Prima Spalletti, poi Vlahovic: la Juve prepara i rinnovi. Quanto guadagnerà l'attaccante
Vicini, vicinissimi, ma manca ancora la fede nuziale. La Juventus e Luciano Spalletti sono pronti a dirsi di sì, nella buona e nella cattiva sorte, non per sempre ma per due anni. L'ottimismo per il prolungamento del tecnico assomiglia quasi a una fiducia incondizionata, seppur la firma latiti. Sembrava che ieri potesse essere la giornata giusta per arrivare a dama, vista la volontà condivisa di chiudere prima di Pasqua. «Mi sembra aver individuato il momento corretto per parlarne nella pausa nazionali - aveva detto l'allenatore prima della sfida contro il Sassuolo - da parte mia c'è tutta la disponibilità a sentire cosa vorrà dirmi la società». Prima gli impegni parigini dell'European Football Clubs di Damien Comolli hanno fatto scivolare la data più in là, poi il rientro per gli allenamenti di venerdì (tarati sull'appuntamento Genoa di lunedì prossimo) ha fatto il resto. I contatti sono continui e c'è ampia convinzione dalle parti di venirsi incontro.
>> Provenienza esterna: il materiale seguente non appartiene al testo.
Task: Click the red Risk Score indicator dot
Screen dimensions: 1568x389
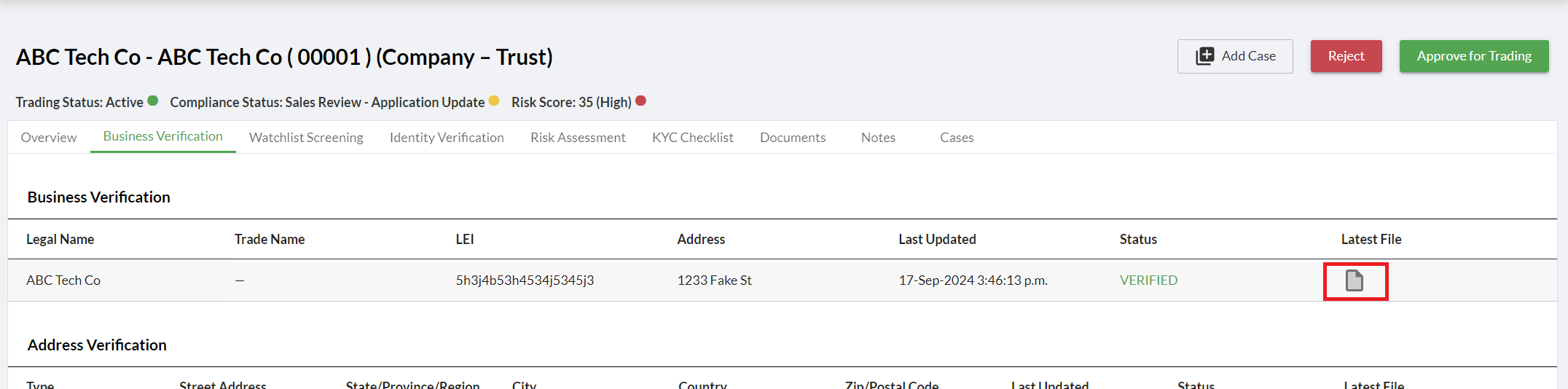Action: coord(640,101)
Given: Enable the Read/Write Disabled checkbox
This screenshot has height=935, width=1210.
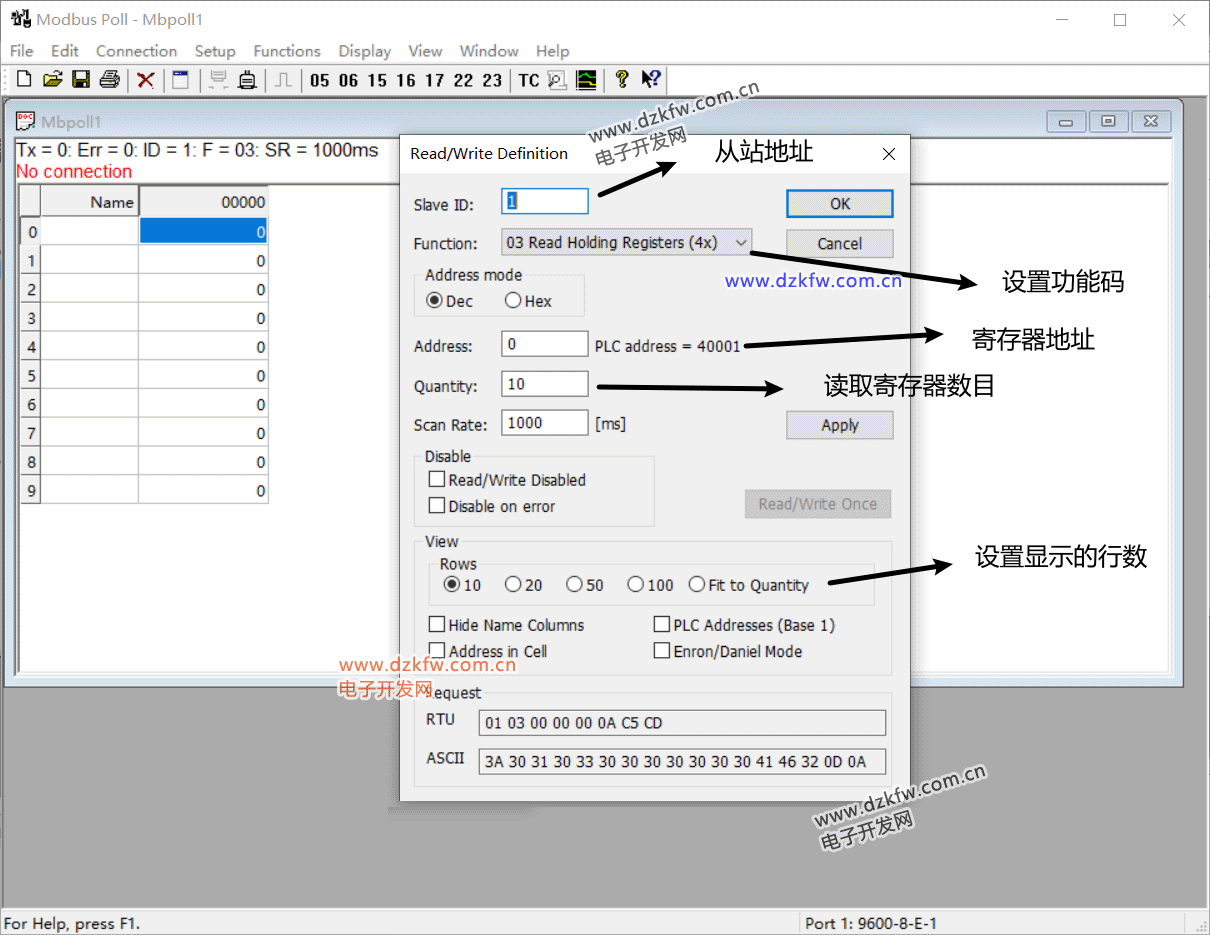Looking at the screenshot, I should pos(437,480).
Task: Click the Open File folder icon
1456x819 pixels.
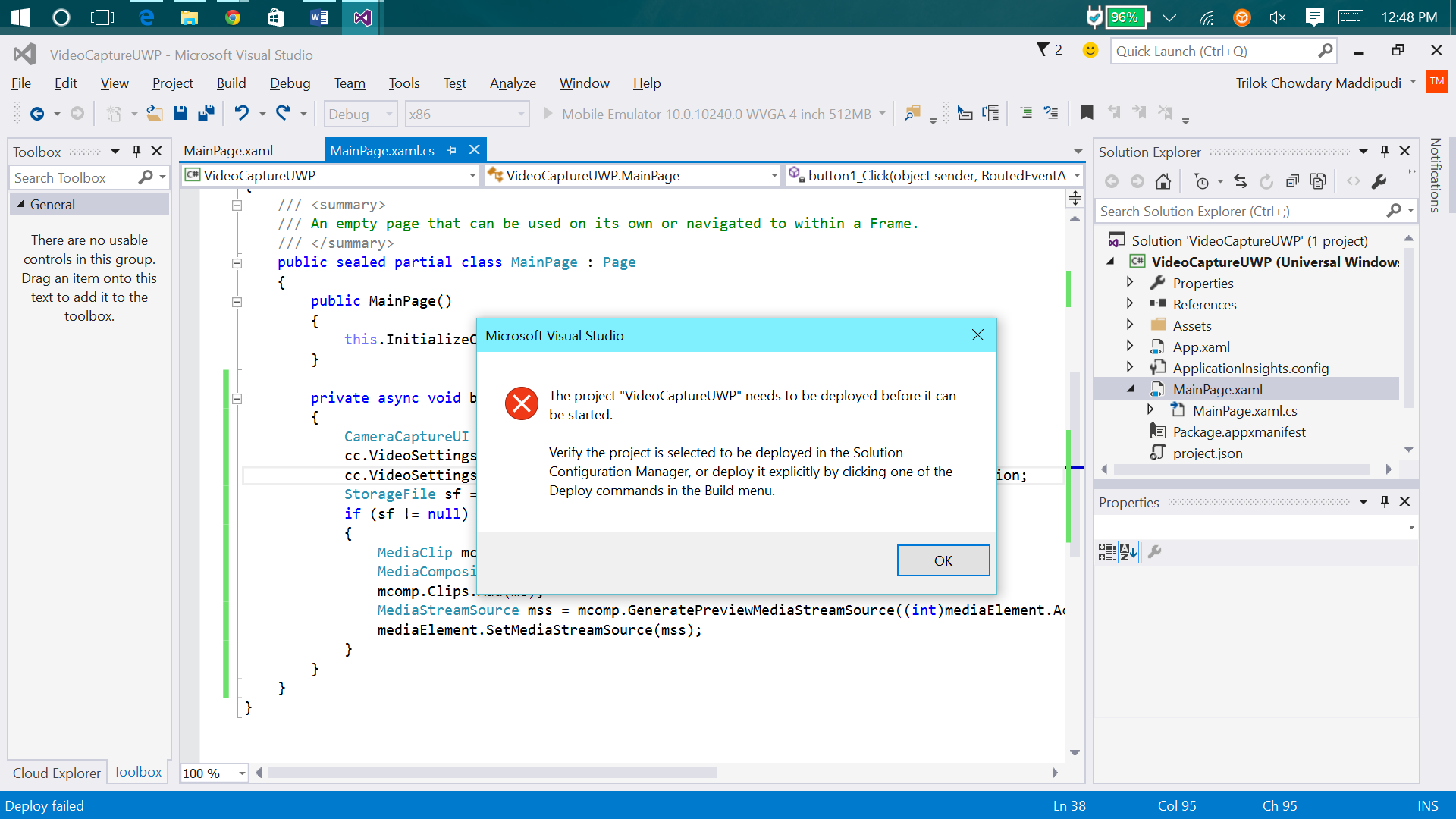Action: click(x=155, y=114)

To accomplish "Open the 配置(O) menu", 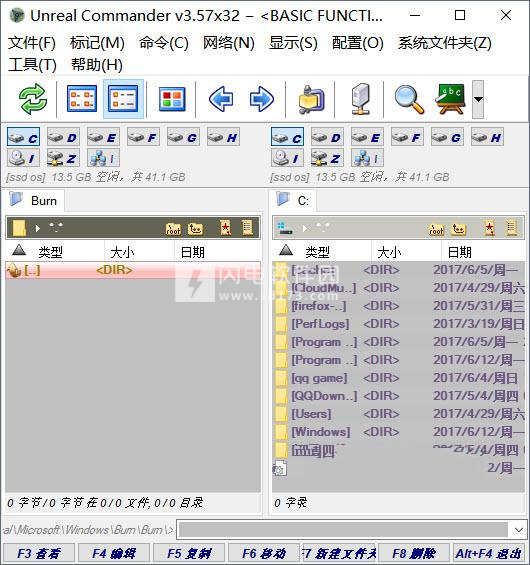I will coord(357,43).
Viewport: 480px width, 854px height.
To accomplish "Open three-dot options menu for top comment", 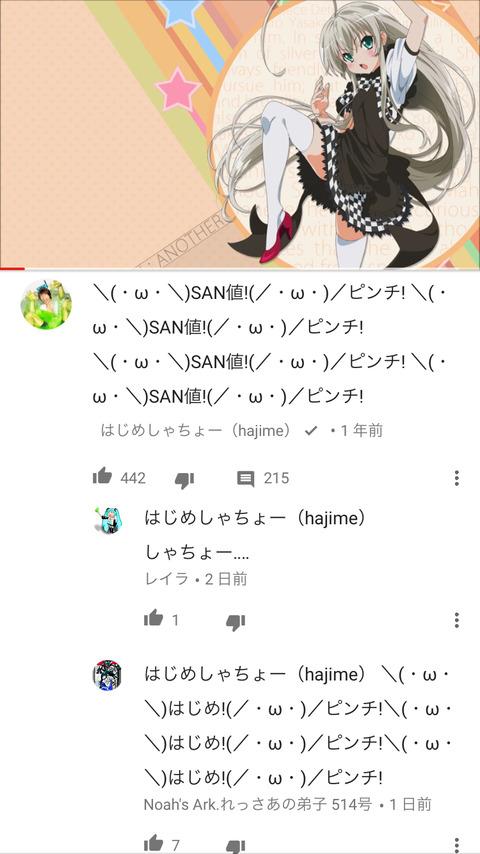I will (x=457, y=478).
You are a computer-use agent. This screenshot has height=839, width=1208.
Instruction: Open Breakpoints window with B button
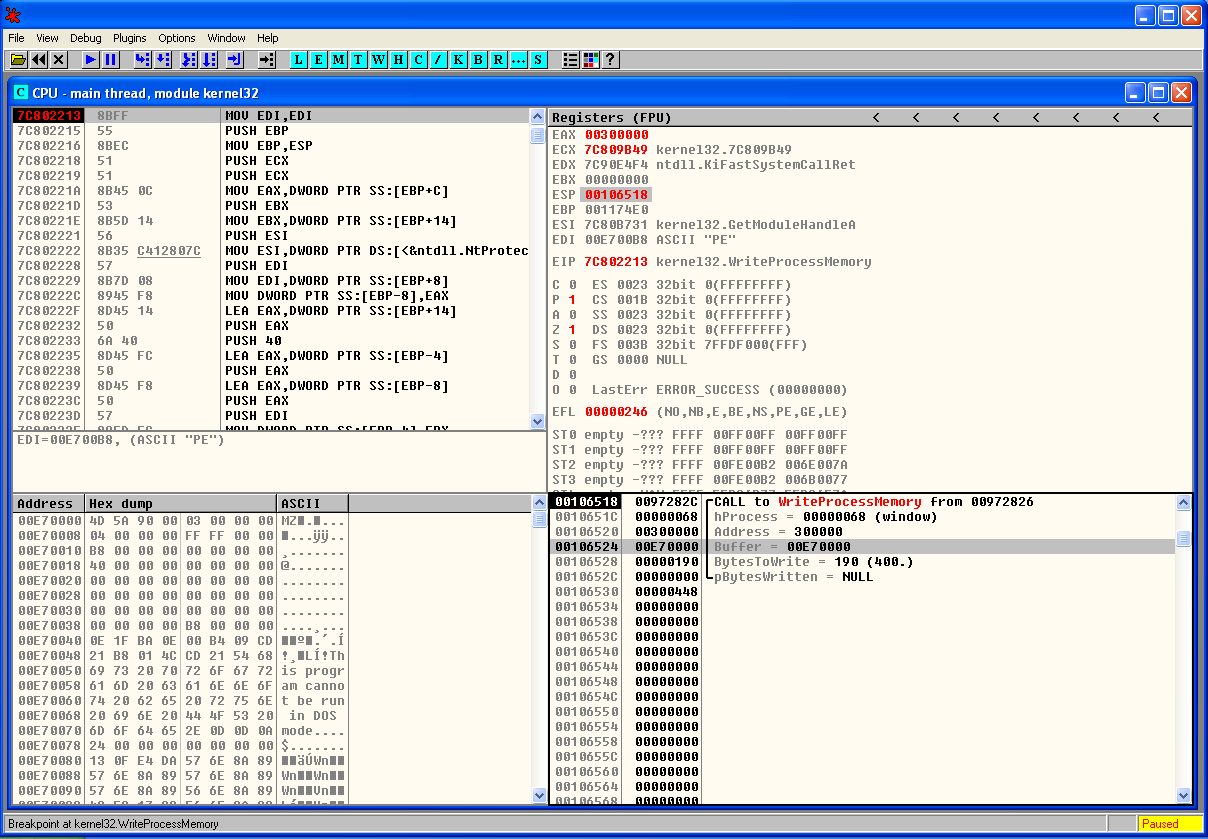tap(478, 60)
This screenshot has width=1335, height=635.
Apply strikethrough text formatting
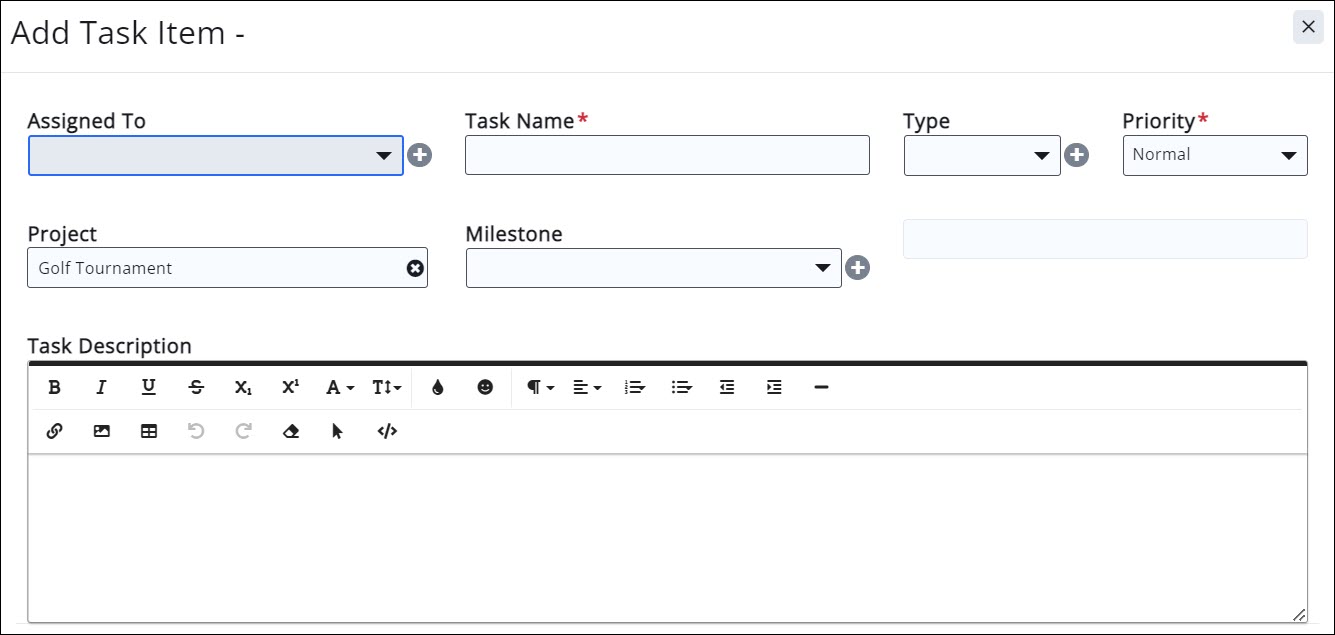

Juve, attesa per il rinnovo di Spalletti
Un po' come Godot nel libro di Beckett - che l'avvocato Agnelli aveva paragonato al Del Piero del dopo infortunio del 1998 - tutti parlano del rinnovo ma questo si fa aspettare. Ecco, il personaggio principale qui farà irruzione in scena, non è ancora dato sapere quando. Probabilmente un indizio può essere svelato già oggi, con Spalletti che terrà la classica conferenza stampa ed è lecito aspettarsi una domanda sul tema. Ragionando con la mano al calendario potrebbe essere plausibile un rinvio di un paio di settimane, visto che tra il Genoa e l'Atalanta - di sabato - ci saranno solo cinque giorni, un arco temporale forse ristretto per scrivere determinati capitoli, avendone poi otto a disposizione prima di ritornare in campo con il Bologna. Zero stress e qualche indizio di classifica in più, considerando che il Como affronta l'Udinese prima e l'Inter dopo. Ogni attimo però è quello buono per la firma: l'accordo di principio c'è da qualche settimana per un biennale a circa 6 milioni (bonus inclusi) si tratta solamente di mettere nero su bianco per sancire il matrimonio.
Dopo il tecnico toccherà a Vlahovic
Dopo toccherà al serbo. Spalletti ha chiesto chiaramente alla Juventus di tenerlo, più che altro per evitare una rivoluzione copernicana in avanti. Perché c'è da considerare come Jonathan David finirà sul mercato dei titoli definitivi, mentre Lois Openda in quello dei prestiti: il primo è a bilancio per 12 milioni, il secondo verrà riscattato per 42 e sarà molto complicato trovargli una destinazione. Dunque nessuno vuole un anno zero nel reparto attaccanti, preferendo un Vlahovic quasi completamente ammortato: il quasi è dovuto al fatto che ci sarà un bonus alla firma (la richiesta è di 6 milioni, la proposta intorno ai 4) e lo stipendio sarà molto inferiore rispetto a ora: circa 14 milioni lordi, nove in meno. Un discreto risparmio. Nei giorni scorsi Dusan ha ribadito ai suoi compagni di squadra di essere all'ultimo atto del rinnovo ma finché non c'è la firma - alle volte anche dopo - non si possono escludere sorprese dell'ultima ora. La Juve però è convinta di poter presto annunciare sia il rinnovo dell'allenatore che quello del centravanti, per poi pensare alla costruzione della squadra per la prossima stagione.